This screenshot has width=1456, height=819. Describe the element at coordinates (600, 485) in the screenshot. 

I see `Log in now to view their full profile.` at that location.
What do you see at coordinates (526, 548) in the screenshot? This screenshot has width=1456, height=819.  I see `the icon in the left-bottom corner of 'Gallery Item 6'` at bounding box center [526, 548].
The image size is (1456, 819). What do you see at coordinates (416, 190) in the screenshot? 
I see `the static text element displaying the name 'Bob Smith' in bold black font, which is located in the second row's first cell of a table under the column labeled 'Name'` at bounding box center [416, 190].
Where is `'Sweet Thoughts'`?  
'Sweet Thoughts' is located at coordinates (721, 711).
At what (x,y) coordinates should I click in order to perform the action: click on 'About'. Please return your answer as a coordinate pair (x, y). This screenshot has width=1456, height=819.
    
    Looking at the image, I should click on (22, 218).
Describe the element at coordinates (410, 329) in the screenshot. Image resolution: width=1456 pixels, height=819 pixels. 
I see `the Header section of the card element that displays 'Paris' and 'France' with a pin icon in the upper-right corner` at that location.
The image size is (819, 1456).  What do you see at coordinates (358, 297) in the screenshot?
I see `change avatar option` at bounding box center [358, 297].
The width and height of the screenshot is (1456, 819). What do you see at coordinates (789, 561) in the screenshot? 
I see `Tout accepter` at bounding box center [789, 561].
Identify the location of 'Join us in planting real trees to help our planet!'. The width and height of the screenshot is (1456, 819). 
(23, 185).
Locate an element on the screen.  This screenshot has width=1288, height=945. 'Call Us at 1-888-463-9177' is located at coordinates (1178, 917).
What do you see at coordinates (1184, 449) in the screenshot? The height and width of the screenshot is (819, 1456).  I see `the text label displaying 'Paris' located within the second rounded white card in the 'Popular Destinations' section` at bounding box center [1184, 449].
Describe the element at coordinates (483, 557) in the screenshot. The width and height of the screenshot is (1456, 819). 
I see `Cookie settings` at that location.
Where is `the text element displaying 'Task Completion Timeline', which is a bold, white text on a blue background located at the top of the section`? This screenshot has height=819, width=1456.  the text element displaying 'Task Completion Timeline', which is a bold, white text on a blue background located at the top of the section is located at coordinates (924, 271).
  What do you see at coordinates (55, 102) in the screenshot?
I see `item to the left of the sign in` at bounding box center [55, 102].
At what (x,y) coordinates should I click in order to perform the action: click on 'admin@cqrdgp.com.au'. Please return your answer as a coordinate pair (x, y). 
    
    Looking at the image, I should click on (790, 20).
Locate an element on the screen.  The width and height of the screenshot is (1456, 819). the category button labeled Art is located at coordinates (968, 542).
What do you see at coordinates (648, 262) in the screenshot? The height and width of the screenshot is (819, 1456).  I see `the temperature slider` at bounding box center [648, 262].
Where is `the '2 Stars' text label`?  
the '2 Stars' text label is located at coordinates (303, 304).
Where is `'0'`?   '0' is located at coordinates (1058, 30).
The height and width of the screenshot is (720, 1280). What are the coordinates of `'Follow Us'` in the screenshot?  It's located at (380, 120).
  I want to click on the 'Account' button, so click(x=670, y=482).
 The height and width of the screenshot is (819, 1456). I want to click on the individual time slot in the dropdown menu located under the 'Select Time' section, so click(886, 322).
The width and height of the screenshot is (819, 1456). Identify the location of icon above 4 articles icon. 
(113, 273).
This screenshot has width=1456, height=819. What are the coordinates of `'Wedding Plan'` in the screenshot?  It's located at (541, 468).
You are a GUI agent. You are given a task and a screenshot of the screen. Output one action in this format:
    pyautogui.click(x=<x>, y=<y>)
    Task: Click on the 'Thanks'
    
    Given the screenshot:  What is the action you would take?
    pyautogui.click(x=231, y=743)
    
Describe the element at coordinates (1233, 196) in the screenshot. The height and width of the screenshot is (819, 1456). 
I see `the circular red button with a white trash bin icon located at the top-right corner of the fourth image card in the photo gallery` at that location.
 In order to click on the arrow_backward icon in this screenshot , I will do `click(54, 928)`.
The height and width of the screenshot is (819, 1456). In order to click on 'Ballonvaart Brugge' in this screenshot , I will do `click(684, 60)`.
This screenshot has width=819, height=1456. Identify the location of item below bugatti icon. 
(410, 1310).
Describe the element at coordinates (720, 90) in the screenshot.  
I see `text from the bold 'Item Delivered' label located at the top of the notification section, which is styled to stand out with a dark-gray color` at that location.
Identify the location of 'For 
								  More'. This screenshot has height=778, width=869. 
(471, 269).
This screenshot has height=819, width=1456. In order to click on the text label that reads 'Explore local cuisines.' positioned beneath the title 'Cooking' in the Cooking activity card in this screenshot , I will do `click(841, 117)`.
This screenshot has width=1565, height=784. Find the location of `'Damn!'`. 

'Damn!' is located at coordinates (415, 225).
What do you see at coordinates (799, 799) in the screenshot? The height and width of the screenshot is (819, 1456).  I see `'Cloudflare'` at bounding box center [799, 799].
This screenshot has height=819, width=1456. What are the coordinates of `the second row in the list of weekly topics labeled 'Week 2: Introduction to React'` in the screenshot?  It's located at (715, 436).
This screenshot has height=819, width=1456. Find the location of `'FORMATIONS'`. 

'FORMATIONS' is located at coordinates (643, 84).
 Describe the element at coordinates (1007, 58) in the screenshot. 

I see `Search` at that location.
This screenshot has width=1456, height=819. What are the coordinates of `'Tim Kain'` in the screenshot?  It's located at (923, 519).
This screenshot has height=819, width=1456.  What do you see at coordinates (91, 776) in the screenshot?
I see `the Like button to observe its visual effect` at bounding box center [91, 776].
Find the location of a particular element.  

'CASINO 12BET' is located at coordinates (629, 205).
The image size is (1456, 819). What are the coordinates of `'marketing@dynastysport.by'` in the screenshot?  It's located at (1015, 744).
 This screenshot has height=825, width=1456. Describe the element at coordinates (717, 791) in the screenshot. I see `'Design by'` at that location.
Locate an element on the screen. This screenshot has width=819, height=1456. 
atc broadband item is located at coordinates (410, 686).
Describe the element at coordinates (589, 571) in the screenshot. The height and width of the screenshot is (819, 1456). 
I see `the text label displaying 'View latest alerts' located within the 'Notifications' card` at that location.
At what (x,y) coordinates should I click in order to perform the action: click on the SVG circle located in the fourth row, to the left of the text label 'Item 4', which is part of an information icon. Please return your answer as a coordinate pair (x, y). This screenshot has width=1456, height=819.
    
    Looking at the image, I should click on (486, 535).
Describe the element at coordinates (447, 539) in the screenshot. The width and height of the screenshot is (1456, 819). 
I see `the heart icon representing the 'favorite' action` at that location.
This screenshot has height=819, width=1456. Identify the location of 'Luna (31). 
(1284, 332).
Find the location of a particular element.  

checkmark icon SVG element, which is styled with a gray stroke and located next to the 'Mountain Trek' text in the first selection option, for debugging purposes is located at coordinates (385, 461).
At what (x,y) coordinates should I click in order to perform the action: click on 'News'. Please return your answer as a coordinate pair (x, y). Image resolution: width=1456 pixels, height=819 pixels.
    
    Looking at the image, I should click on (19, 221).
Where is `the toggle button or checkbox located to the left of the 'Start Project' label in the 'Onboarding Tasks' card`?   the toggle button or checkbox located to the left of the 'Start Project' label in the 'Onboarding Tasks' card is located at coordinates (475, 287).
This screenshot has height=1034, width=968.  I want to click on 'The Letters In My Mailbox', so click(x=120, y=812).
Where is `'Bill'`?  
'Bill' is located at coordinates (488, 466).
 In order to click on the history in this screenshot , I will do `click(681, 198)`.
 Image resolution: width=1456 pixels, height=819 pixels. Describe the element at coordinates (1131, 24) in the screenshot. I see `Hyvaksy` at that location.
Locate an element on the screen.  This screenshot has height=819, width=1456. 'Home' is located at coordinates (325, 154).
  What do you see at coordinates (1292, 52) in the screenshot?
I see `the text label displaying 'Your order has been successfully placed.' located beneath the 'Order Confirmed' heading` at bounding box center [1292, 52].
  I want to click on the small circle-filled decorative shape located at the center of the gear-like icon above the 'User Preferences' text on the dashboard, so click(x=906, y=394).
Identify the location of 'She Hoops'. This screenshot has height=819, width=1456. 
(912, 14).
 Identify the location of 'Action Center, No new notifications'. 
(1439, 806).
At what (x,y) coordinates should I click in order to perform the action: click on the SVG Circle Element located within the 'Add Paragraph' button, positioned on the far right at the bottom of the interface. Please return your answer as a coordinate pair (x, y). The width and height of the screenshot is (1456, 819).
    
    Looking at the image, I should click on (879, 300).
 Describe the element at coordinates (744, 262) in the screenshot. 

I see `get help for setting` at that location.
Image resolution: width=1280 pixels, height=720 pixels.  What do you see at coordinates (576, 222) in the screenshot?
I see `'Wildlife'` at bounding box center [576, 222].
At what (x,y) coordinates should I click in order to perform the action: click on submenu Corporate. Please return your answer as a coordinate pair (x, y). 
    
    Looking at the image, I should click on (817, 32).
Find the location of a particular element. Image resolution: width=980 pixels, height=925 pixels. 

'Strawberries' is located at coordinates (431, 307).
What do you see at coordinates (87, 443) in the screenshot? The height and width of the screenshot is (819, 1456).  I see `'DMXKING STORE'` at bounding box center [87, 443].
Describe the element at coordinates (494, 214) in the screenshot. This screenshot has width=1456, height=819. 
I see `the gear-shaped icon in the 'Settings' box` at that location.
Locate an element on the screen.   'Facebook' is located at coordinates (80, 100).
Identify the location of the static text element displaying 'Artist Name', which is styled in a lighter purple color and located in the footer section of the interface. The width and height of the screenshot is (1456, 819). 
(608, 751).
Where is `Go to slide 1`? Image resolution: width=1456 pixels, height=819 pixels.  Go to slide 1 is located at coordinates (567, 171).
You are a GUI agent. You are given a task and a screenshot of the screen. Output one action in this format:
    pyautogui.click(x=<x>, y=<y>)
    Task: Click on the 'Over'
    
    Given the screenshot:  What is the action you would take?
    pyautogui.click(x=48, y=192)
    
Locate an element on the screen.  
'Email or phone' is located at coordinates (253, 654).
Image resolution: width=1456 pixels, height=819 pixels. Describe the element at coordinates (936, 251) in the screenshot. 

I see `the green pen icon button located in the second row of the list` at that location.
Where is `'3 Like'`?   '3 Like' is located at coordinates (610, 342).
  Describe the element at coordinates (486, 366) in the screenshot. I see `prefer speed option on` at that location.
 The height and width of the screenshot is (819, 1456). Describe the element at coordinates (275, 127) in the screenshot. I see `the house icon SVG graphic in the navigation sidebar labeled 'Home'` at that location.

• • • • • • •

Render the stretch of the listing from the line containing "Identify the location of 'Action" through the line containing "coordinates (80, 100)." as a Markdown table with the columns Row and Text. Put a running row number in Row and the line itself in Text, and leave out blank lines.

| Row | Text |
|---|---|
| 1 |  Identify the location of 'Action Center, No new notifications'.  |
| 2 | (1439, 806). |
| 3 | At what (x,y) coordinates should I click in order to perform the action: click on the SVG Circle Element located within the 'Add Paragraph' button, positioned on the far right at the bottom of the interface. Please return your answer as a coordinate pair (x, y). The width and height of the screenshot is (1456, 819). |
| 4 |     Looking at the image, I should click on (879, 300). |
| 5 |  Describe the element at coordinates (744, 262) in the screenshot.  |
| 6 | I see `get help for setting` at that location. |
| 7 | Image resolution: width=1280 pixels, height=720 pixels.  What do you see at coordinates (576, 222) in the screenshot? |
| 8 | I see `'Wildlife'` at bounding box center [576, 222]. |
| 9 | At what (x,y) coordinates should I click in order to perform the action: click on submenu Corporate. Please return your answer as a coordinate pair (x, y).  |
| 10 |     Looking at the image, I should click on (817, 32). |
| 11 | Find the location of a particular element. Image resolution: width=980 pixels, height=925 pixels.  |
| 12 | 'Strawberries' is located at coordinates (431, 307). |
| 13 | What do you see at coordinates (87, 443) in the screenshot? The height and width of the screenshot is (819, 1456).  I see `'DMXKING STORE'` at bounding box center [87, 443]. |
| 14 | Describe the element at coordinates (494, 214) in the screenshot. This screenshot has width=1456, height=819.  |
| 15 | I see `the gear-shaped icon in the 'Settings' box` at that location. |
| 16 | Locate an element on the screen.   'Facebook' is located at coordinates (80, 100). |